Was out for dinner with some NIE classmates on monday, told them about the question I directed to PS2 during the teachers conference. Our discussion inspired this post. I actually told this to Dr Chee, my MAIDT lecturer whom I consider to be a great teacher, before - that I'm beginning to doubt that all the large scale "innovation" policies leads to better learning on the students' part.
I've come to this idea through my own experience and observation that meaningful learnings take place in a classroom not because of some fancy policy implementations. Rather, they take place because of the teachers, who decided to take charge of his/her classes and really spend the effort and time to create a conducive learning environment, and design lessons which are meant to let students learn something meaningful (not fanciful). And this is true no matter what the education system is like, no matter what era we live in! Through the ages, what really matters most in education is the teachers.

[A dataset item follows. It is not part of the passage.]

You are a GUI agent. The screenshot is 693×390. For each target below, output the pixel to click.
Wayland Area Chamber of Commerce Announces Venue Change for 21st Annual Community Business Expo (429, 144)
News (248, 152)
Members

This conforms with Lipsky's theory on street-level bureaucrats. In the end, no matter what policies have been passed down from the top, it is the teachers who interpret whatever they want of the policies, and implement whatever they wish (to a certain degree of freedom, though bounded by administrative checks). We can think of this as being a problem, as good policies may end up being corrupted - like fanciful gimmicks to impress especially during directors or ministers visit - but it also mean that as long as there are good teachers with good intentions, there will always be pockets of students who will benefit from their teaching, no matter how stupid the system is! In the words of my good friend Laycheng (who's a great teacher), "the teacher is the king in the classroom".
And perhaps this is where we should start when we talk about innovations. I know that current policy also believes that innovation should be ground-up, but somehow even that becomes a sort-of top-down directive. People begin to pretend that they are doing some ground-up innovations. Indeed, it is my belief that such an unnatural setting will not lead to a conducive environment for ground-up innovations. What then will provide such an environment? I'm afraid I do not even have an idea ... at least not yet.